Concurrency Considerations

In a real-world library system, multiple users may attempt to borrow the same book copy at nearly the same time. The core challenge is not just handling parallel requests, but ensuring that the system maintains a consistent and correct state even under contention. Without proper safeguards, two users could both see a copy as available and end up borrowing the same physical book, which is a classic race condition.

Consider a scenario where two users request the same copy simultaneously. Both requests read the current state as AVAILABLE, and both proceed to mark it as ISSUED. If these operations are not coordinated, both transactions may succeed, leading to duplicate issuance. This breaks the fundamental invariant that a single copy can only be held by one user at a time.

To prevent this, the system must ensure that the transition of a book copy's state—from AVAILABLE → ISSUED—happens atomically. Atomicity guarantees that the check ("is this available?") and the update ("mark as issued") occur as a single indivisible operation.

At the database level, this is typically enforced using conditional updates or locking mechanisms. For example, a safe approach is:

UPDATE book_copy
SET status = 'ISSUED'
WHERE id = :copyId AND status = 'AVAILABLE';

If this query updates exactly one row, the borrow succeeds. If it updates zero rows, it means another transaction has already taken the copy. This pattern ensures only one winner without requiring heavy locks.

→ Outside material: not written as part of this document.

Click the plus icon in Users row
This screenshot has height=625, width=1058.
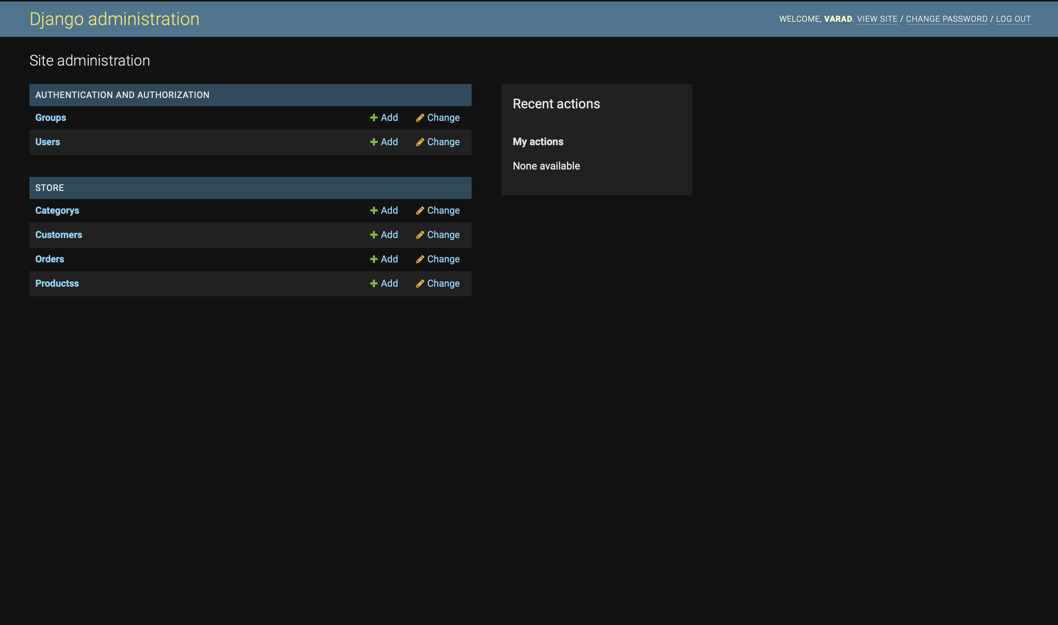(x=373, y=142)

Alternatively, pessimistic locking can be used, where the system locks the row before checking availability. This guarantees correctness but may reduce throughput due to blocking. A more scalable approach is optimistic concurrency control, where the system attempts the update and retries only if a conflict occurs.

Beyond allocation, concurrency must also be handled during returns and reservations. For example, returning a book should not accidentally overwrite a state where the copy was already reserved by another user. Similarly, reservation systems must ensure that priority is respected without allowing multiple users to claim the same reserved copy.

At the application level, it is important to avoid relying solely on in-memory checks like isAvailable(), because they are inherently stale under concurrency. The database must always act as the final authority for state transitions.

System Orchestration

The LibraryService coordinates all operations and enforces business rules.

import java.util.UUID;

import org.springframework.stereotype.Service;
import org.springframework.transaction.annotation.Transactional;

@Service
class LibraryService {

    private final LibraryRepository repository;

    public LibraryService(LibraryRepository repository) {
        this.repository = repository;
    }

    @Transactional
    public BorrowTransaction borrowBook(User user, UUID copyId) {

        // Step 1: Enforce user borrowing limit
        if (repository.countActiveBorrowings(user.getId()) >= user.getMaxBooksAllowed()) {
            throw new RuntimeException("Borrow limit exceeded");
        }

        // Step 2: Atomic DB allocation
        boolean success = repository.markIssuedIfAvailable(copyId);

        if (!success) {
            throw new RuntimeException("Book not available");
        }

        // Step 3: Fetch allocated copy and create transaction
        BookCopy copy = repository.findById(copyId);

        return new BorrowTransaction(UUID.randomUUID(), copy, user);
    }

    @Transactional
    public void returnBook(BorrowTransaction transaction) {

        repository.markAvailable(transaction.getBookCopy().getId());

        transaction.markReturned();
    }
}

This layer ensures that all operations follow a consistent flow and business constraints are enforced centrally. User limit enforcement should ideally be atomic at DB level to avoid race conditions.

-- Example idea
UPDATE user
SET borrowed_count = borrowed_count + 1
WHERE id = :userId
  AND borrowed_count < max_allowed;

Conclusion

Designing a library management system demonstrates how to manage shared resources with proper state transitions and constraints. The focus is on accurate inventory tracking, clear separation of concerns, and robust transaction handling.

A strong design ensures that the system remains consistent under concurrent usage while being flexible enough to support future features such as reservations, fine calculation, and digital borrowing.